The reason water can rise as much as 1 meter in mid-ocean is primarily because the ocean is so large that water can move into the tidal bulge. The tidal rise in Lake Michigan is smaller because the lake's area is much smaller. The tide in Lake Michigan would be about 2 inches [Sawicki]. Smaller still is the tide in your backyard swimming pool. It's unmeasurably small. Don't even bother with the tide in your bathtub or your morning cup of coffee. Oh, there's "stretching" tides in all of these, but the land, table and cup rise, and the coffee rises with it, by nearly the same amount, perhaps a fraction of a meter as the moon is high in the sky. But you don't notice anything unusual.
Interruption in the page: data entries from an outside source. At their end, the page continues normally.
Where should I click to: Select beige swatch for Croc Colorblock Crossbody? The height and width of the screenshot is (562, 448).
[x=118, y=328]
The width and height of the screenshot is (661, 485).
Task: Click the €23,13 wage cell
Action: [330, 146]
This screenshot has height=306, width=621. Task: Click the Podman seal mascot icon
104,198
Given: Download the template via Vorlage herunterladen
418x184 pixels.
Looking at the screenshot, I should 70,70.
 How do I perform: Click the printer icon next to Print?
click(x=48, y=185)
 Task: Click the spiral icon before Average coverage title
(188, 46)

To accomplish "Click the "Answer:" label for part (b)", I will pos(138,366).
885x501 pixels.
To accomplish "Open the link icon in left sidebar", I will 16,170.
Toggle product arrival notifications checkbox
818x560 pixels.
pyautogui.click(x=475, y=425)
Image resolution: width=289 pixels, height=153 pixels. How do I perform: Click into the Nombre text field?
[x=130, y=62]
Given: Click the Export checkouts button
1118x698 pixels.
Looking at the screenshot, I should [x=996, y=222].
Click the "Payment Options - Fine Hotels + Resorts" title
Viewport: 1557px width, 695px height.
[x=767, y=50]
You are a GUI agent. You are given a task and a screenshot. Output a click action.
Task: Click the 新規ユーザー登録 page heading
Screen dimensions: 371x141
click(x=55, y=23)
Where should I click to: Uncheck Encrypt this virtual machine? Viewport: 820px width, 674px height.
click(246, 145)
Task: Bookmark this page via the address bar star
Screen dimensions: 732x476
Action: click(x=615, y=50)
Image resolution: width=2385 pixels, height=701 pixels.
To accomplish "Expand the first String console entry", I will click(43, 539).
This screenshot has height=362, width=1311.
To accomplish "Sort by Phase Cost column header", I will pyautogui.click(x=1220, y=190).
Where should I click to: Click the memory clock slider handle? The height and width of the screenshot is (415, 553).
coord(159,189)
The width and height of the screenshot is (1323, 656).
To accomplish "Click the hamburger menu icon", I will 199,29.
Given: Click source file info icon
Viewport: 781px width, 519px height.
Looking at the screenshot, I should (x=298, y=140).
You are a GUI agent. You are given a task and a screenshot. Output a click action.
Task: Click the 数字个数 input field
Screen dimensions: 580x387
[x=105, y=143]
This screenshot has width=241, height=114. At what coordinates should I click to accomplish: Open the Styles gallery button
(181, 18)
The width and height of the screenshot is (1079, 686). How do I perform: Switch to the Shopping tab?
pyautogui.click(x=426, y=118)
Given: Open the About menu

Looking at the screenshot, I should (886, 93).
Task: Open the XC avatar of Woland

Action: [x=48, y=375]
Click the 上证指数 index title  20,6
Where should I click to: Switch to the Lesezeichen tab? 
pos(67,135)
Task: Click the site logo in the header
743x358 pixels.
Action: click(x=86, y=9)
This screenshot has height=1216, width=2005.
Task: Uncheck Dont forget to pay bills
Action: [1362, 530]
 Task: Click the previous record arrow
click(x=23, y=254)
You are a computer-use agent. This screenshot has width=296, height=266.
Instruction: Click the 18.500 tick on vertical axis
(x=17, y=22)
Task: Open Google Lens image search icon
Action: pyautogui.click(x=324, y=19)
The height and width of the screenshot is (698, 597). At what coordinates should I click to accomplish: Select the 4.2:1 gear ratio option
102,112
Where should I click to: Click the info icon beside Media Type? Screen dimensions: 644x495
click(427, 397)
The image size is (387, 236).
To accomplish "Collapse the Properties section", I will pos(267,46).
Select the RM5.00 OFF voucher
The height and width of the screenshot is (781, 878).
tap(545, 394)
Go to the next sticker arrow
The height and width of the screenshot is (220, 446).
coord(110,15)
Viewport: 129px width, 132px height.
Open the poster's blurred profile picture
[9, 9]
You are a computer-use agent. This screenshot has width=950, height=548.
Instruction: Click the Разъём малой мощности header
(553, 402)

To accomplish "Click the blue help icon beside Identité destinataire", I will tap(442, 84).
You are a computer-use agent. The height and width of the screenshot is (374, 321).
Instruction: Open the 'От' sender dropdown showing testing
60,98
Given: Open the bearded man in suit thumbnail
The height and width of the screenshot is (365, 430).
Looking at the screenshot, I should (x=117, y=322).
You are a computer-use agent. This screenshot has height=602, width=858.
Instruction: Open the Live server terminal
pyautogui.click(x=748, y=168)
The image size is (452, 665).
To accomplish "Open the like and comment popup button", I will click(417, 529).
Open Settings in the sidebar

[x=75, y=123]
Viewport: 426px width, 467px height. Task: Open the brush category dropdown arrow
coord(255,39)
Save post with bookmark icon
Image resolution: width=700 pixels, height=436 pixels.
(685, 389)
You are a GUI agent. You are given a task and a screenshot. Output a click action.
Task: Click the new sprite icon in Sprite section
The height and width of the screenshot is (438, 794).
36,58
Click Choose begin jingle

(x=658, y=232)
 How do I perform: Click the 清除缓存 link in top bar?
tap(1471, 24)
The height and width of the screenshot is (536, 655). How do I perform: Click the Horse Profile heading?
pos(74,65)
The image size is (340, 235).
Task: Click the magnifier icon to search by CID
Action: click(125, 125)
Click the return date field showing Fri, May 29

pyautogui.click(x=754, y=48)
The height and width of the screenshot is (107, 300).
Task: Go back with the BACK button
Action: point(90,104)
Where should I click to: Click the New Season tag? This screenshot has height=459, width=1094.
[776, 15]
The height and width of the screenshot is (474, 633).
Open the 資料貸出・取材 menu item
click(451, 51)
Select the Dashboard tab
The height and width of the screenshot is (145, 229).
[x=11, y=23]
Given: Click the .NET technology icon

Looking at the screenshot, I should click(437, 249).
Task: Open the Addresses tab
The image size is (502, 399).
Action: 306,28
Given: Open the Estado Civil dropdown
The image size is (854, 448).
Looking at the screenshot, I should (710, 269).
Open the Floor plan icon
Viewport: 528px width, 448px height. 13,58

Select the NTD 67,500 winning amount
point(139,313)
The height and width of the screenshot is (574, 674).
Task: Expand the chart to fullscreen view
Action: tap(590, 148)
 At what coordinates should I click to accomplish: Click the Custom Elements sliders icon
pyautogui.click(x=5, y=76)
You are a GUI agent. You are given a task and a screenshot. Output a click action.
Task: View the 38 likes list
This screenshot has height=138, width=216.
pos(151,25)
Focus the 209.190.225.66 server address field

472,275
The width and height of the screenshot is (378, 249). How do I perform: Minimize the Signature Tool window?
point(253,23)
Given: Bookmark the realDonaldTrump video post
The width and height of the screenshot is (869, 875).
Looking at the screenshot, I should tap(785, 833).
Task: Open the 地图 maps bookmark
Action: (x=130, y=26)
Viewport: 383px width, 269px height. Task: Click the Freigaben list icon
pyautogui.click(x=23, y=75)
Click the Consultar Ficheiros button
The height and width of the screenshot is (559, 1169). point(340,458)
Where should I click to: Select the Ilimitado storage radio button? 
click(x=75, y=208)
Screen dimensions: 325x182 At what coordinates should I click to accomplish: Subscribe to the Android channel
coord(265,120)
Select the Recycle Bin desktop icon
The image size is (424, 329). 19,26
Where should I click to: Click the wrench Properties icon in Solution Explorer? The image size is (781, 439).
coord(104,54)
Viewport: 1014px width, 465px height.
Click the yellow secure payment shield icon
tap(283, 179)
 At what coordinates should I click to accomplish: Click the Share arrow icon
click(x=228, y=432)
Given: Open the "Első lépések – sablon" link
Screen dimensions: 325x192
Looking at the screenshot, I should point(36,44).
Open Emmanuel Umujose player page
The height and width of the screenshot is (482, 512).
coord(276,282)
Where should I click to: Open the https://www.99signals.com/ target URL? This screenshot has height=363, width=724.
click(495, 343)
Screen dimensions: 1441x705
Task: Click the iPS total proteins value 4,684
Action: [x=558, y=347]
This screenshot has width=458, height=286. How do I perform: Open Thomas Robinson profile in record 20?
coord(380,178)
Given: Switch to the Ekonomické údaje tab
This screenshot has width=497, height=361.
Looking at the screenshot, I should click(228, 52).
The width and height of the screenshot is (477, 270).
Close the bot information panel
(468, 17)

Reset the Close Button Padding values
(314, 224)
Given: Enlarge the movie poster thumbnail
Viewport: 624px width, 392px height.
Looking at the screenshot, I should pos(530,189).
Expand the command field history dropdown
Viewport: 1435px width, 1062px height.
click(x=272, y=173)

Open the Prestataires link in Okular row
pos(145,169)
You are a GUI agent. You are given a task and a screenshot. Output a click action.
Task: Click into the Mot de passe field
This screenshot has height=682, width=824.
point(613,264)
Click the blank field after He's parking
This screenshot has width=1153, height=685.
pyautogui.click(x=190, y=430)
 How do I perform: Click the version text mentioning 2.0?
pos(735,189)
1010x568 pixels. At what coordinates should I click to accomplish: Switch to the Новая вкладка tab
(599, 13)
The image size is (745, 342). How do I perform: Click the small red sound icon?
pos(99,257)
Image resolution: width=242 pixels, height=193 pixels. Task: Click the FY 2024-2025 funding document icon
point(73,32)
The concept of centrifugal force is handy for doing the calculations of the results of the last paragraph. But since all these effects are affecting only the "baseline" level of land and water, against which tidal variations are referenced, a discussion of tides does not need to mention centrifugal forces. That only invites confusion and misconceptions. Centrifugal forces are not tidal (tide-raising) forces. In a rotating coordinate system the centrifugal force of moon on Earth is constant in size and direction over the volume of the Earth, therefore it has no tide associated with it.

The folks who do tidal measurements don't get into the physics theory much. Tide tables are constructed from past measurements and computer modeling that does not take underlying theory much into account. It is much like the pretty weather maps you see on TV, computer generated without a detailed understanding of all the physical details. The task is just too complicated for even our best computers, and the data fed into them is far from the quality and completeness we'd need.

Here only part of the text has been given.